Getting Started

Common tools

Source Code Management

Github

Gitlab

Creating your keys

Keys are used for platforms to identify you. It's recommended to use Public-Key-Infrastructure (PKI) technologies for your authentication keys, and the below covers generating and submission of SSH and GPG keys. Remember to never send anyone your private keys.

GPG Keys

GPG keys are used to sign commits. To generate a GPG key, run:

gpg --full-gen-key

Enter in options as shown in your terminal:

  1. RSA and RSA

  2. 4096-bits long

  3. 1 year validity

  4. Enter any name for the Real name field (doesn't have to be your real name)

  5. Use the no-reply email of the platform you are intending to use the GPG key with for the Email field (this is important for personal data hygiene)

  6. Use a computer identifier for the Comment field (ideally you can recognise which device it comes from based on this field)

List your GPG keys using:

gpg --list-secret-keys --keyid-format=LONG

Identify the key to export. The ID of the key can be found in the line rsa4096/${KEY_ID}

Export your GPG key using:

gpg --armor --export ${KEY_ID};

Your exported GPG public key should look like:

-----BEGIN PGP PUBLIC KEY BLOCK-----

mQINB...
...
...
-----END PGP PUBLIC KEY BLOCK-----

Copy that block of text and paste it into wherever it needs to be.

SSH Keys

SSH keys are used to authenticate you when you are cloning repositories or pushing code changes.
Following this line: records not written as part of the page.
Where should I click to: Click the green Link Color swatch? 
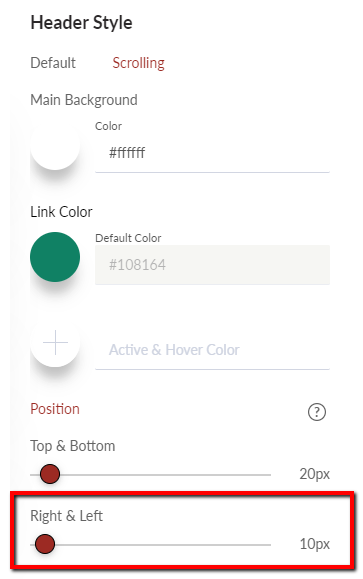pos(55,257)
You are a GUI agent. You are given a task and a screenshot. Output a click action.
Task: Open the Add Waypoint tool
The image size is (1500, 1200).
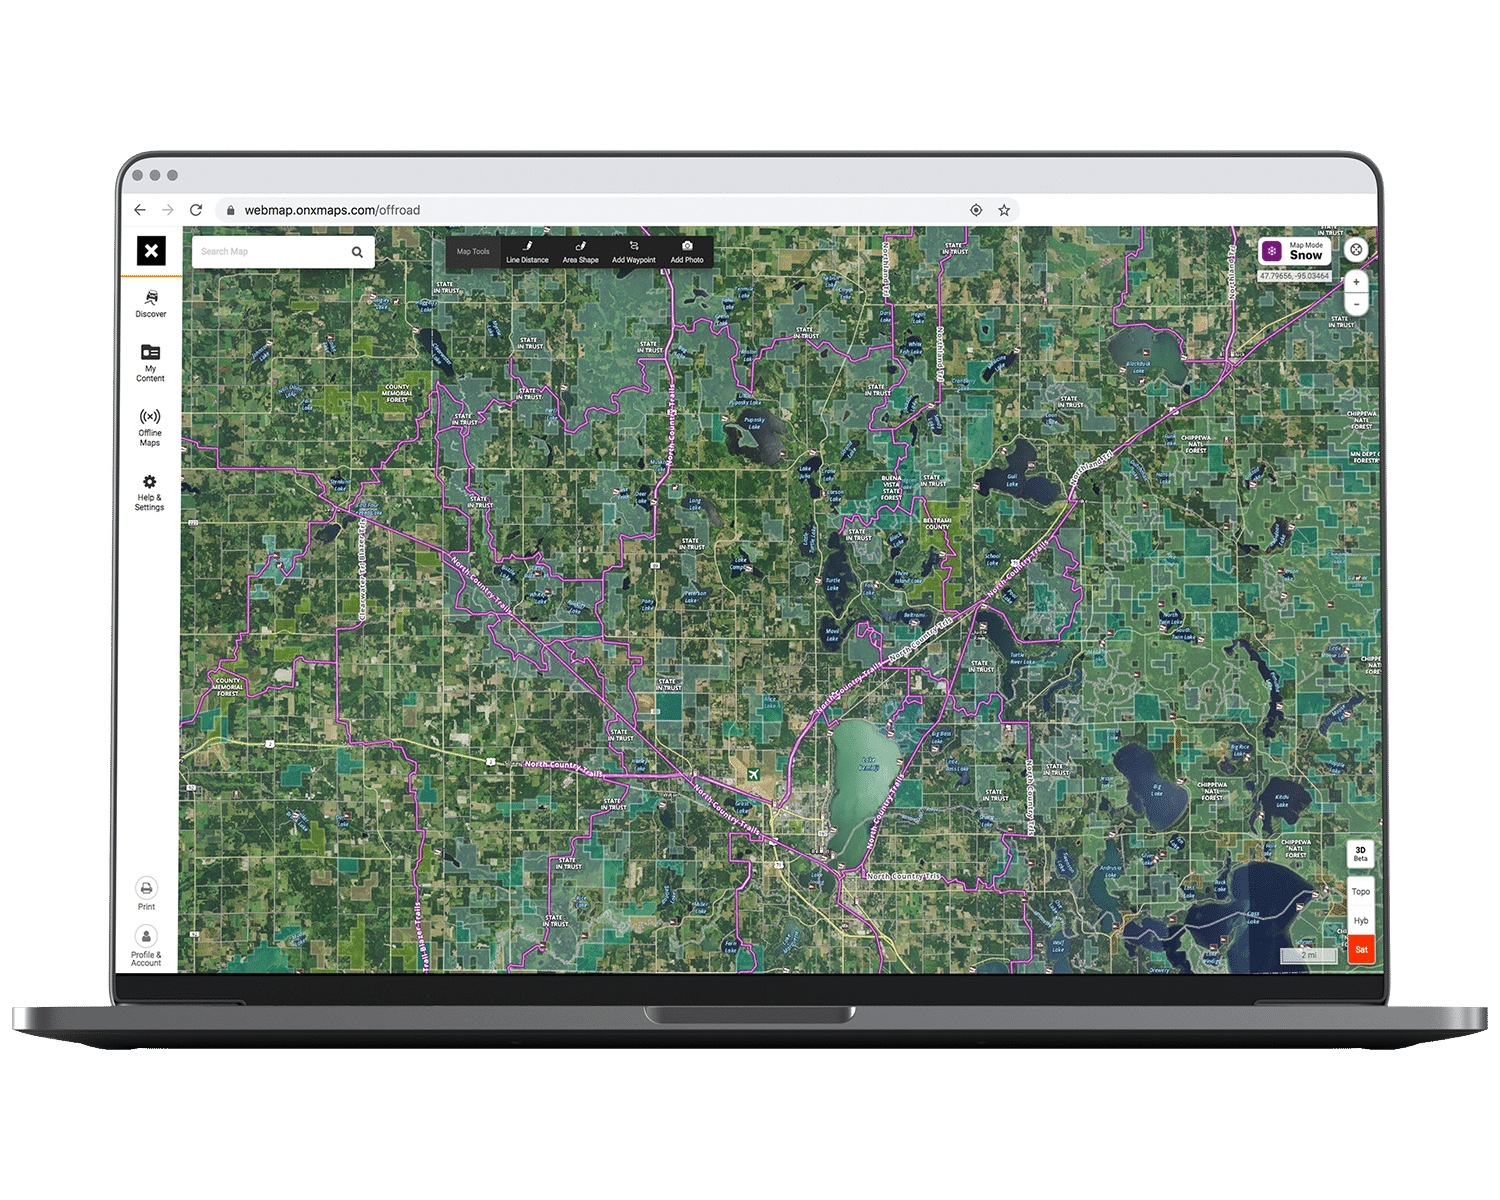tap(633, 252)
To generate an SSH key, run:

ssh-keygen -t rsa -b 8192

Save it to ~/.ssh/id_rsa if it's your primary SSH key.

To get your public key, assuming it's your primary SSH key, run:

cat ~/.ssh/id_rsa.pub

Your public key should look like:

ssh-rsa AAAA..... ${USERNAME}@${NETWORK_HOSTNAME}

Copy that block of text and paste it into wherever it needs to be

Remember never to share your private key at ~/.ssh/id_rsa with anyone.

Uploading your keys

In order for your service provider to identify you, you will have to submit your public keys to the service provider via their web UI. Your computer will sign messages using your private keys before sending them to the service provider who will then verify that the messages can be validated against your pre-uploaded public keys.

Github

Your SSH and GPG keys will be available at:

Navigate to that page and click on New SSH key, give it a name which can identify your machine and paste in your SSH public key from above

Scroll down and click on New GPG key, give it a name which can identify your machine and paste in your public GPG key from above.

GItlab

Your SSH keys will be available at:

Navigate to that page and click on Add new key, give it a name which can identify your machine and paste in your SSH public key from above

Your GPG keys will be available at:

Navigate to that page and click on Add new key, give it a name which can identify your machine and paste in your GPG public key from above

Configuring GPG key usage

Finally, we configure our machine to use the keys we generated. SSH keys do not usually face any issues and the SSH agent will be able to find the correct keys to use from ~/.ssh. We will cover GPG key configurations.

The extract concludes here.